[refactor] Refactor exceptions by zhongkechen · Pull Request #45 · aws/aws-durable-execution-sdk-java

zhongkechen · 2026-02-03T00:50:39Z

By submitting this pull request, I confirm that my contribution is made under the terms of the Apache 2.0 license.

Issue Link, if available

#27

Description

added DurableOperationException class as the base class of all operation exception.
- added Operation and ErrorObject fields to the DurableOperationException to allow users to access the operation details and the raw errors
moved all exception utilities to ExceptionHelper
- added a utility unwrapCompletableFuture to unwrap exceptions wrapped by CompletionException
- added a utility buildErrorObject to build an ErrorObject from a customer exception
added a base class for all Callback exceptions
- added callbackId to the base class so all callback exceptions have the access to the callback id
TestResult.getFailedOperations now returns all operations that could cause the executions to fail (not limited to FAILED operation status).
updated README.md to reflect the new exception hierarchy
hid how StepInterruptedException is converted to ErrorObject in StepInterruptedException

Demo/Screenshots

Checklist

I have filled out every section of the PR template
I have thoroughly tested this change

Testing

Unit Tests

Have unit tests been written for these changes? Yes

Integration Tests

Have integration tests been written for these changes? Updated

Examples

Has a new example been added for the change? (if applicable) No change

dhegberg · 2026-02-03T18:14:09Z

README.md

+| - `DurableOperationException`          | General operation exception                            |                                                                     |
+| -- `StepException`                     | General Step exception                                 |                                                                     |
+| --- `StepFailedException`              | Step exhausted all retry attempts                      | Catch to implement fallback logic or let execution fail             |
+| --- `StepInterruptedException`         | `AT_MOST_ONCE` step was interrupted before completion  | Implement manual recovery (check if operation completed externally) |


"check if operation completed externally"

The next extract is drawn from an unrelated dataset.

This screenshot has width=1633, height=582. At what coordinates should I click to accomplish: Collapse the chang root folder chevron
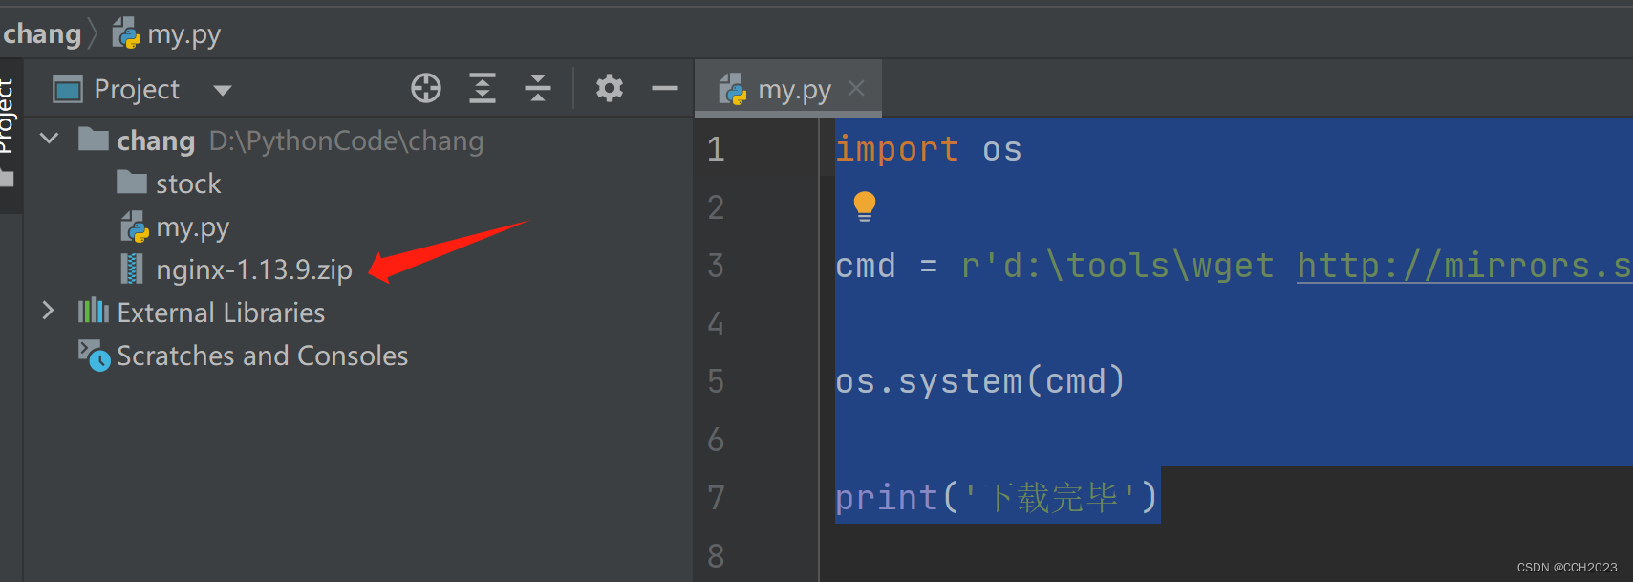(x=50, y=139)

What is being suggested here? This reads to me like the exception may need to be validated against data from the APIs, is that the case?

For a step with AT_MOST_ONCE semantic, the step will not be retried because the step may have side effect (e.g. a remote call that is not idempotent) and retries are considered unsafe. Users have to check the side effect in their system if it's already done or safe to retries or whatever to recover from the situation.

In this PR I updated only the hierarchy of these exceptions, no semantic changes. @maschnetwork @phipag might have more details to add here.

I'd recommend then that we clarify that "check if operation completed externally" means validate that the non-idempotent mutation in the customer system occurred as expected (with more user friendly wording than mine).

Yes, this explanation is correct @zhongkechen. This exception means that we failed to checkpoint a success after starting the step. For AT_MOST_ONCE semantics the idempotency guarantee would be violated if we re-executed the step logic. Hence, we throw and this manual recovery is needed to understand what we need to do in that case (see payment example below that table).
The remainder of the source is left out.